■ Exercise ■
Lay out the listing, from its first line through the line containing "The image size is (2352, 1568).", as a Markdown table with the columns Row and Line, numbering each row and omitting blank lines.

■ The records ■
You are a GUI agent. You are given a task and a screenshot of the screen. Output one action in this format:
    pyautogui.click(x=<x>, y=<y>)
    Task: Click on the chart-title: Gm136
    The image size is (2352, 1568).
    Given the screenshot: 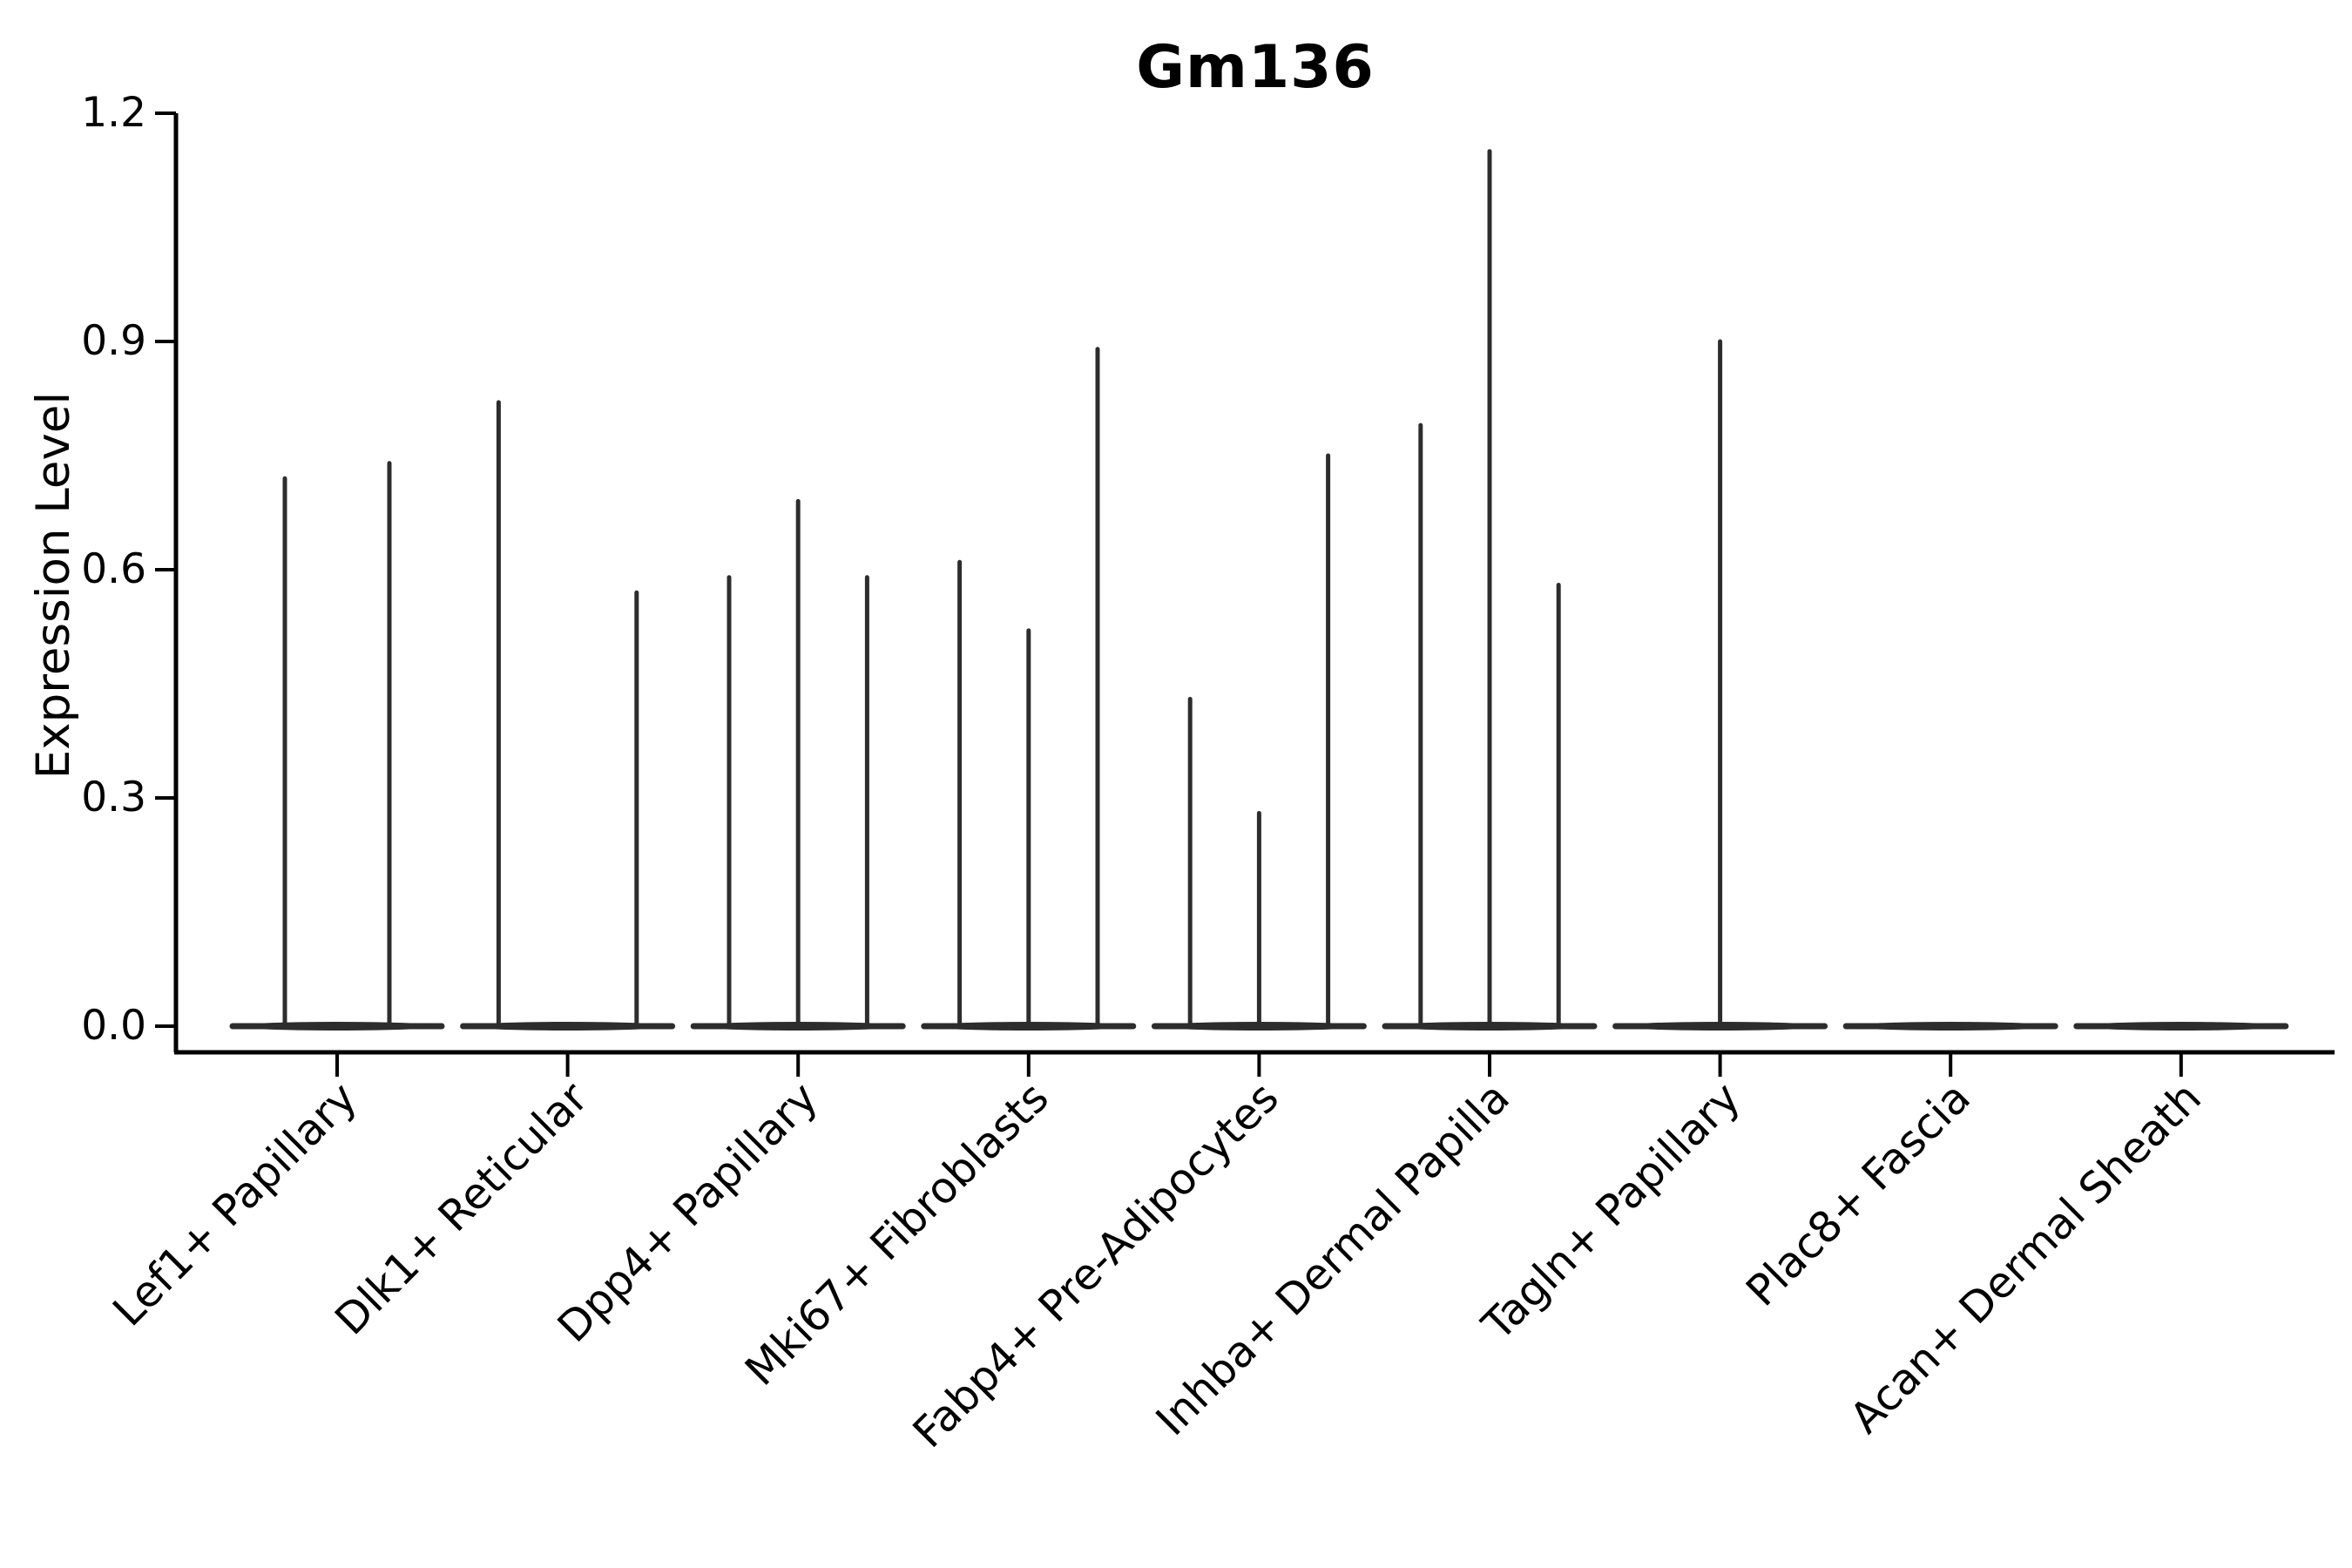 What is the action you would take?
    pyautogui.click(x=1256, y=68)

■ Answer section ■
| Row | Line |
|---|---|
| 1 | You are a GUI agent. You are given a task and a screenshot of the screen. Output one action in this format: |
| 2 |     pyautogui.click(x=<x>, y=<y>) |
| 3 |     Task: Click on the chart-title: Gm136 |
| 4 |     The image size is (2352, 1568). |